EquityZen is an online marketplace for buying secondary shares of private companies. Private company shareholders can sign up with what they are offering. Accredited Investors can then browse EquityZen's platform and offer a deal for the shares they are interested in. EquityZen handles all the transaction details including getting the private company's permission. As they scale the firm has lowered the minimum investment size from millions of dollars to thousands. They have to date worked with several dozen Unicorns including Cloudera, Lyft, SquareSpace and AppDynamics.
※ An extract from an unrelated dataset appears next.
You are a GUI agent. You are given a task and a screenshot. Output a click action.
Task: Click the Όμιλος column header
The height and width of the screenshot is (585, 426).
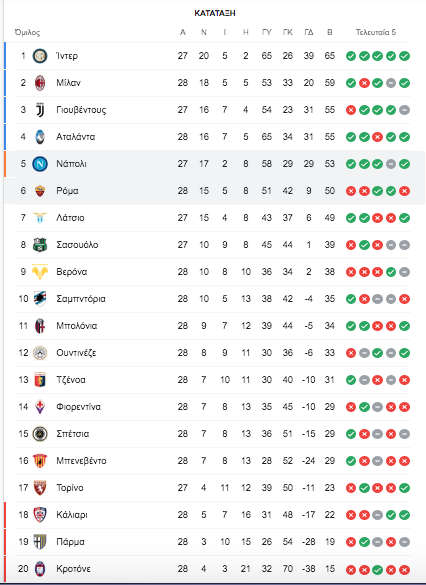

Wait you say, this has been done before by SecondMarket (acquired by NASDAQ in 2015). The difference with EquityZen is they structure the transaction as a derivative to transfer the economics of the shares without transferring legal ownership. Basically it makes the transaction company friendly as no strangers gain control rights and no change to the cap table. This fundamental difference gives them a leg up on SecondMarket. The founder's like to refer to this as Secondaries 2.0.
Why I like Them
I like them because I think there has been a heavy unmet need for this type of product that continues to grow, especially as the number of unicorns soars. It's no secret that there are fewer companies going public today than in the last 30 years for a variety of reasons. As private markets become the new public markets, platforms like EquityZen allow employees to take some money off the table. Simultaneously, it opens the door to accredited investors not able to invest in venture capital firms but seeking higher returns in more "exotic" asset classes like startups. It also allows easier portfolio rebalancing for institutional investors.
Where you will really see a platform like EquityZen take off is in the event of a financial crisis or recession. As shareholders seek liquidity for otherwise illiquid pre-IPO stock, supply will jump on the platform bringing more savvy "value" style investors to the table.
They have a lot of competition with several other players in the space so it will be interesting to see if there difference in deal structure is a strong enough differentiator.
Disclosure: All information is from publicly available sources, I have not had any contact with a member of the company or its investors.